Chargés de coordonner les mouvements sur les “lignes” du “métro”, les régulateurs – outre
Cogny, quatre officiers et sous-officiers issus des cadres de la SNCF, démobilisés en 1940
mais volontaires pour être à nouveau, clandestinement cette fois, mobilisés par Alger –
travaillent au grand jour dans un bureau vitré mis à leur disposition par la direction des usines
Berliet, à côté du hall principal des dessinateurs. Ils forment à eux cinq le service des
“Livraisons externes”, raison sociale inscrite sur une pancarte, aux yeux de tous. Les
prestations fournies à l’Occupant par le grand industriel des poids lourds confortent ce
camouflage.
On avait considéré dès le début à Alger que la régulation devait s’installer dans la région
lyonnaise. En effet, l’agglomération de Lyon occupe une position de choix à l’entrée du sillon
rhodanien, c’est à dire au centre de gravité économique, sinon géographique, de la France
métropolitaine. De plus, le carrefour ferroviaire articulé autour du chapelet des gares de LyonPerrache, Lyon-Brotteaux, Lyon-Vaise et Lyon-Saint-Paul, et des triages de Sibelin (au sud
de l’agglomération) et de Collonges-au-Mont-d’Or (au nord), joue un rôle capital pour les
transports de toutes natures de l’Occupant, comme pour la circulation des voyageurs et du fret
civil. Enfin, en cas de malheur, la Suisse est toute proche, de même que le Massif Central,
terrain favorable pour organiser une résistance armée.
2 décembre
Un camp sous les tropiques
Fort-de-France – Adressé aux ministères de la Défense, de l’Intérieur et des Colonies, ainsi
qu’à la DGPI (qui s’occupe aussi bien des prisonniers ennemis en territoire français que des
prisonniers français), un télégramme conjoint du gouverneur Deproge et du contre-amiral
Toussaint de Quièvrecourt annonce que les travaux de construction d’un camp pour officiers
prisonniers sur la presqu’île de la Caravelle ont retrouvé un rythme normal. Ils avaient été un
temps ralentis, et même interrompus, par des pluies d’une violence inaccoutumée.

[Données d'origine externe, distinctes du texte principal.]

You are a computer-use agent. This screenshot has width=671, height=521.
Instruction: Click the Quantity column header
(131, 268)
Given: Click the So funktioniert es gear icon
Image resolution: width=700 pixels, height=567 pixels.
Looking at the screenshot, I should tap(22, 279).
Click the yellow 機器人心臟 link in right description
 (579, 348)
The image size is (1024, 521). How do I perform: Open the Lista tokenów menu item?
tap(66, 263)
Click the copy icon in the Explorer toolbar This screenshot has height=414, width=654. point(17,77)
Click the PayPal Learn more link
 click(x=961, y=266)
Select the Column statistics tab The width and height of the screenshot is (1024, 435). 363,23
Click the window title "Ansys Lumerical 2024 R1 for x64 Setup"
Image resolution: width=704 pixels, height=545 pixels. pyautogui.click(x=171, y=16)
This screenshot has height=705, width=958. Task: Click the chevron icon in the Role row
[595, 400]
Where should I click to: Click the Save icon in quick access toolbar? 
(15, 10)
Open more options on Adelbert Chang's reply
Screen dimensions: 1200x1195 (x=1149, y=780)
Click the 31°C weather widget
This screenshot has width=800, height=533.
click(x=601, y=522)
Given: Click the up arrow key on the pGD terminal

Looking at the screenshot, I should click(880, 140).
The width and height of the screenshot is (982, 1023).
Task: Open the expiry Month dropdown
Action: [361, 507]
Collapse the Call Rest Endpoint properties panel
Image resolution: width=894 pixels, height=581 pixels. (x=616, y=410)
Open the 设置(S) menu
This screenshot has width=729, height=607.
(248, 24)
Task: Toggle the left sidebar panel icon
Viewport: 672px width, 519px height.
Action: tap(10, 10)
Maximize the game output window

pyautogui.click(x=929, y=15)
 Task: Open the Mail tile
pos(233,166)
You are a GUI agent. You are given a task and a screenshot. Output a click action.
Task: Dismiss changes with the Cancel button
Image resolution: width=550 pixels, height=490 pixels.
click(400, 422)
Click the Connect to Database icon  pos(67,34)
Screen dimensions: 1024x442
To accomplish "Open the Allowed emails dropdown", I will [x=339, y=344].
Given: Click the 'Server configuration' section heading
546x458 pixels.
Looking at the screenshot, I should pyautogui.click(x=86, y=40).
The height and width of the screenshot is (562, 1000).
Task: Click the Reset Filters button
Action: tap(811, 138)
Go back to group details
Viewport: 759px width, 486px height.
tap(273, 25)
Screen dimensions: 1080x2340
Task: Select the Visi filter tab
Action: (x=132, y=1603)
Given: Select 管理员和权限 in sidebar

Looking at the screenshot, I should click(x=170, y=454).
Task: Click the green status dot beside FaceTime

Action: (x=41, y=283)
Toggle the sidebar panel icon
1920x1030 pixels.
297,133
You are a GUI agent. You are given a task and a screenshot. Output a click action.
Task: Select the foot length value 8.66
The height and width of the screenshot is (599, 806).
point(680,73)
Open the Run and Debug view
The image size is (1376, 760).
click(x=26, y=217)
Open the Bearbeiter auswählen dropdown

Les deux hauts responsables de la Martinique affirment que les installations du camp seront
prêtes pour la dernière semaine de janvier 1943. Ils suggèrent de planifier les transferts à
partir d’Afrique pour une arrivée des prisonniers sur l’île au 1er février. Ils glissent au passage
qu’il faudra cependant leur fournir des moyens de couchage et des moustiquaires.
12 décembre
Témoins muets…
Gibraltar – Déséquilibré par une violente rafale de levante, le Bréguet Bizerte qui assure la
liaison quotidienne (sauf le dimanche, of course) entre le Rocher et Mers-el-Kébir s’abîme au
déjaugeage. Il n’y a pas de survivants. L’hydravion emportait l’adjudant Fournier et le sergent
Duvallon, attendus à Alger pour des entretiens approfondis.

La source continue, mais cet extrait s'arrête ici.